-- START Supplied text --

Firth regression and AIC-based model selection


New Member
Dear all, when using Firth's bias reduction method (Firth 1993) to fit logistic regressions, is it possible (sensible) to compare models using AIC?

In R, two main functions ("logistf" and "brglm") can handle Firth's method. MuMIn allows to extract AIC(c) values for both functions, so my first guess would be "yes".

However, quoting from the "brglm" vignette:

The use of Akaike’s information criterion (AIC) for model selection when method = "" is controversial. AIC was developed under the assumptions that (i) estimation is by maximum likelihood and (ii) that estimation is carried out in a parametric family of distributions that contains the “true” model. At least the first assumption is not valid when using method = "". However, since the MLE is asymptotically unbiased, asymptotically the modified-scores approach is equivalent to maximum likelihood. A more appropriate information criterion seems to be Konishi’s generalized information criterion (see Konishi & Kitagawa, 1996, Sections 3.2 and 3.3), which will be implemented in a future version.
Furthermore, when trying to fit the same model using "logistf" and "brglm", parameter estimates are similar, but the AIC values are very different. Specifically, "brglm" returns a value of AIC similar to that of "glm", while "logistf" returns a much lower AIC value.

Any clue why that happens?


Less is more. Stay pure. Stay poor.
Hmm, I hadn't thought about this. I would think if each model was fit using the same procedure/package (with correction) wouldn't that be like comparing a bunch of people's heights with a wonky ruler? All would be biased comparably. However this may not hold if weighing people with a wonky scale where the spring has perhaps a non-linear bias, light people slightly skewed but heavier people really skewed.

If they are nested models, would -2loglikelihood work or also have the same issues. So are you fitting them all with the same procedure, they are just nested models? Also, I hate to be daft, but is there a clear winner for best fit (e.g, AUC), so you are just grabbing at straws?

Are you using the correction because of sparse data?

There is an excellent paper, In Press, with either "Epidemiology" or "American Journal of Epidemiology" that talks about sparse data in logistic reg. It doesn't address this topic per se, but is a fun read. One of the others was Sander Greenland.

P.S., Do you have the information available to calculate the KIC or proposed measure?

-- END Supplied text --
-- START Information supplied --

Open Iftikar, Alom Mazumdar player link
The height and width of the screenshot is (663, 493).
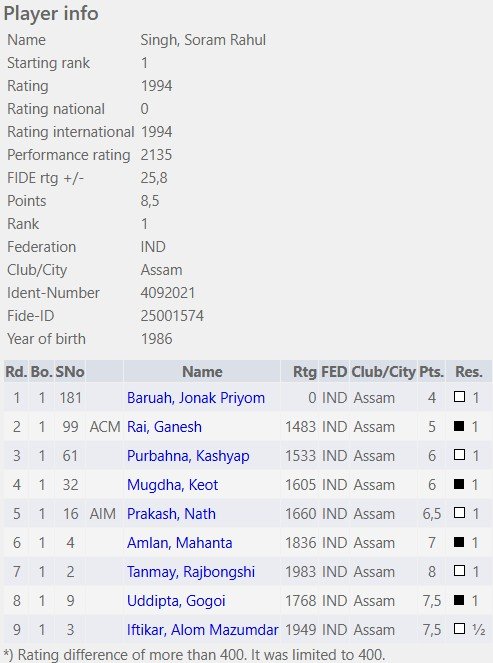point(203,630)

-- END Information supplied --
-- START Information supplied --

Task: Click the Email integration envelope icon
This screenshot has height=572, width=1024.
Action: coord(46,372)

-- END Information supplied --

▶ Task to complete: In the thread on Firth regression and AIC, which information criterion does the quoted brglm vignette call more appropriate? The rows have no connection to the thread on Firth regression.

▶ Response for this exercise: Konishi's generalized information criterion.